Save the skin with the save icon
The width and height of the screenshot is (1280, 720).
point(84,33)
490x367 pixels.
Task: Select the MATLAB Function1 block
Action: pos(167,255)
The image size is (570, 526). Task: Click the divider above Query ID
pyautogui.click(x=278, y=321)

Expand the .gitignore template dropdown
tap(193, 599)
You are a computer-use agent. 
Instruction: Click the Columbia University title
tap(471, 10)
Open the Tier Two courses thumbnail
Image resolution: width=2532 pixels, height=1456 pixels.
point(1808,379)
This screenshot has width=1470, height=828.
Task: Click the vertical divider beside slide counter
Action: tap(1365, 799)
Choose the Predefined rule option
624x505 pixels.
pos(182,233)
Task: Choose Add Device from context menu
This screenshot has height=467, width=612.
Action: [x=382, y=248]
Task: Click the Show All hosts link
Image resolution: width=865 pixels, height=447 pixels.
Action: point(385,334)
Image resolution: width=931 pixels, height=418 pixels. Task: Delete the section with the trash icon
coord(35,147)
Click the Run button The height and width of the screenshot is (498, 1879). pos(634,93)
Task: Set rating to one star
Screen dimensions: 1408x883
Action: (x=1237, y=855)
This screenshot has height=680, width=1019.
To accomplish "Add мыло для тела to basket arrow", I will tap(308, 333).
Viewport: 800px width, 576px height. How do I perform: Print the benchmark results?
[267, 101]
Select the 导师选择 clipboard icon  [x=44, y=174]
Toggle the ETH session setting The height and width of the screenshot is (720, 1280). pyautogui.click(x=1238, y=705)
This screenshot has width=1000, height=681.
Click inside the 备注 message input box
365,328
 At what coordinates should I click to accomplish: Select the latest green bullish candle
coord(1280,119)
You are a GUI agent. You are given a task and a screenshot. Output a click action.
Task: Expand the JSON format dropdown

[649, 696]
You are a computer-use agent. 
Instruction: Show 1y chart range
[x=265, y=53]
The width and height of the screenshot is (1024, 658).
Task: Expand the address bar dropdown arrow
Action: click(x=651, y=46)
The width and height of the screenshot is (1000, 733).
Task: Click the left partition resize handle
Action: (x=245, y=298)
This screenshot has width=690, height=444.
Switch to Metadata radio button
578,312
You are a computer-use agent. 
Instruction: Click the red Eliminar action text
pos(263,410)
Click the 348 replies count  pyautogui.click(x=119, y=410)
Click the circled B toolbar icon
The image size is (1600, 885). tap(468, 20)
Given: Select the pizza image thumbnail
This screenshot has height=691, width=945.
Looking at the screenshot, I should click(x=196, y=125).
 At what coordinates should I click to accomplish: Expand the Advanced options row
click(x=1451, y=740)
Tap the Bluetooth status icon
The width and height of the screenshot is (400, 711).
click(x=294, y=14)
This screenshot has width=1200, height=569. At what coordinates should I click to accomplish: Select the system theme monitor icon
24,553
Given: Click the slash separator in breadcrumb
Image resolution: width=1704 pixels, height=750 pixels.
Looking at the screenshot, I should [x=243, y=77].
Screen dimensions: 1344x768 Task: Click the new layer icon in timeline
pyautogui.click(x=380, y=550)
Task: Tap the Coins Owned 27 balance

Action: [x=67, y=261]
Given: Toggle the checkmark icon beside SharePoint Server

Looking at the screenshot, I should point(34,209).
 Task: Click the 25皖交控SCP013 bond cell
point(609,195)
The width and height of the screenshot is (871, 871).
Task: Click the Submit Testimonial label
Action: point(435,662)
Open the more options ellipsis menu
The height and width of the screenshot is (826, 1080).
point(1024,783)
------------------------
• [Task goal]
Transcribe the records from their first line. Stop after the line with "Select the 导师选择", including it.

• [Answer for this exercise]
Save the skin with the save icon
The width and height of the screenshot is (1280, 720).
point(84,33)
490x367 pixels.
Task: Select the MATLAB Function1 block
Action: pos(167,255)
The image size is (570, 526). Task: Click the divider above Query ID
pyautogui.click(x=278, y=321)

Expand the .gitignore template dropdown
tap(193, 599)
You are a computer-use agent. 
Instruction: Click the Columbia University title
tap(471, 10)
Open the Tier Two courses thumbnail
Image resolution: width=2532 pixels, height=1456 pixels.
point(1808,379)
This screenshot has width=1470, height=828.
Task: Click the vertical divider beside slide counter
Action: tap(1365, 799)
Choose the Predefined rule option
624x505 pixels.
pos(182,233)
Task: Choose Add Device from context menu
This screenshot has height=467, width=612.
Action: [x=382, y=248]
Task: Click the Show All hosts link
Image resolution: width=865 pixels, height=447 pixels.
Action: point(385,334)
Image resolution: width=931 pixels, height=418 pixels. Task: Delete the section with the trash icon
coord(35,147)
Click the Run button The height and width of the screenshot is (498, 1879). pos(634,93)
Task: Set rating to one star
Screen dimensions: 1408x883
Action: (x=1237, y=855)
This screenshot has height=680, width=1019.
To accomplish "Add мыло для тела to basket arrow", I will tap(308, 333).
Viewport: 800px width, 576px height. How do I perform: Print the benchmark results?
[267, 101]
Select the 导师选择 clipboard icon  [x=44, y=174]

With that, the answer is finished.